_Records for the task_
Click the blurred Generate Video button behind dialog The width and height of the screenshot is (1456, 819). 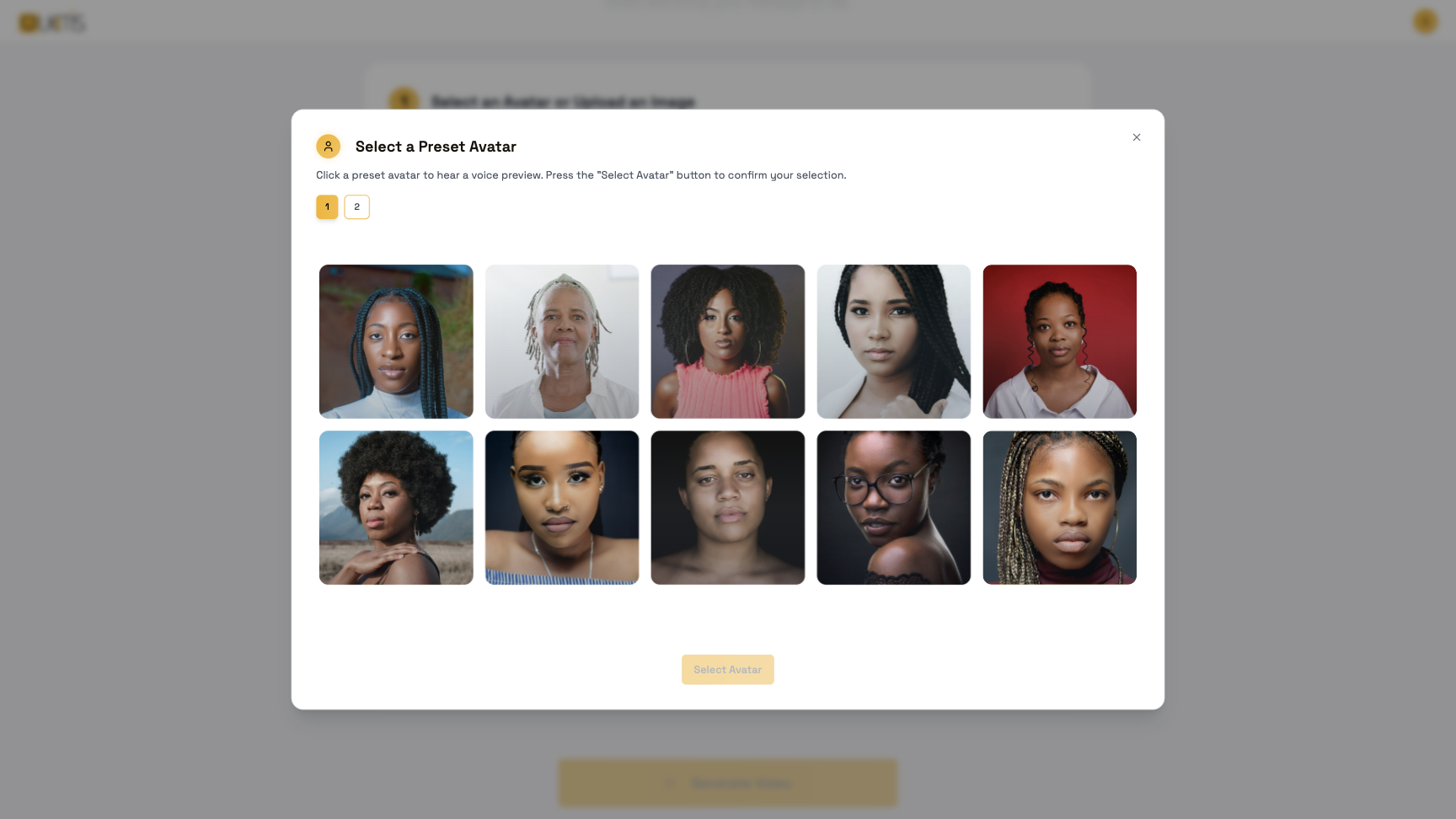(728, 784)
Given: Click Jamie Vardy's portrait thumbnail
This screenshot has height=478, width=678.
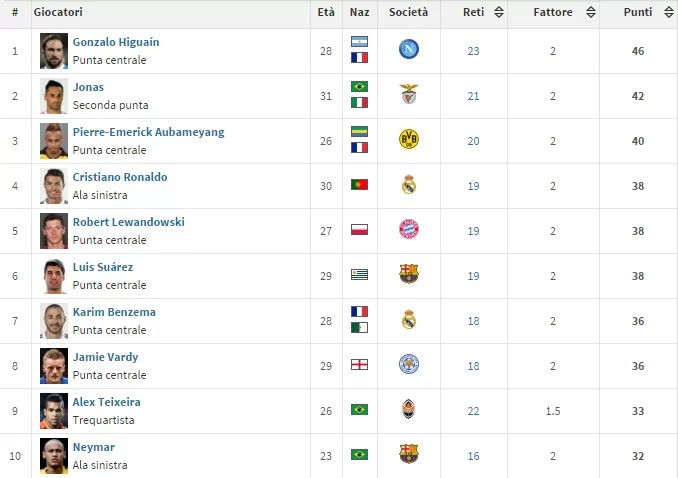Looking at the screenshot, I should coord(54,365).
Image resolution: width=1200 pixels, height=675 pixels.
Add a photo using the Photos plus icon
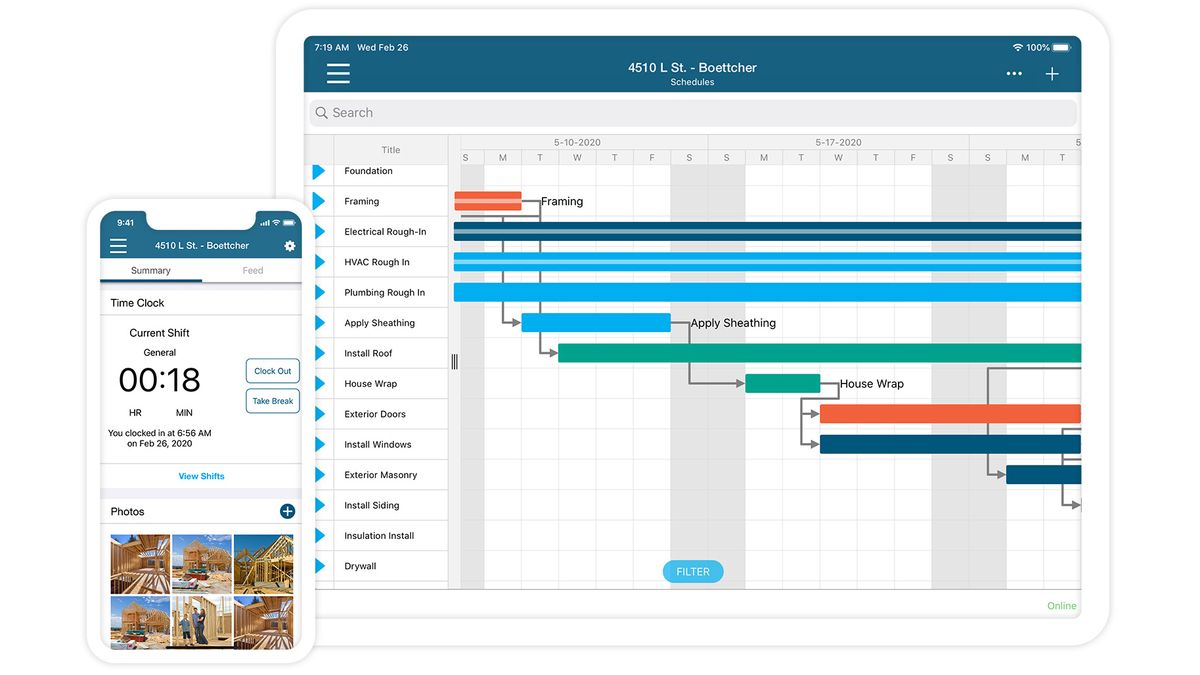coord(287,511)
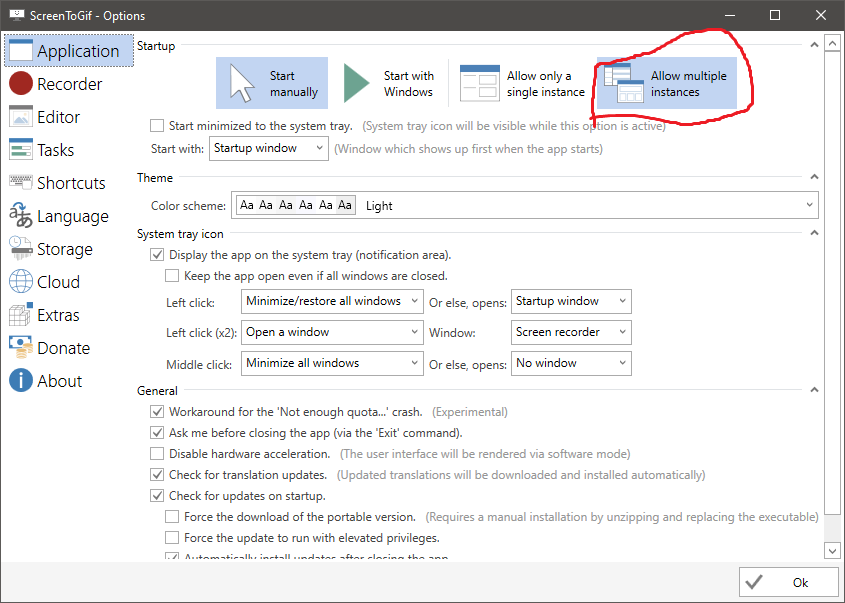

_Work to do_
Reproduce verbatim the data from the line containing "Image resolution: width=1200" through the end of the data, both ends inclusive, and omit the pictures from the reproduction.

_Written response_
Image resolution: width=1200 pixels, height=675 pixels.
Add a photo using the Photos plus icon
coord(287,511)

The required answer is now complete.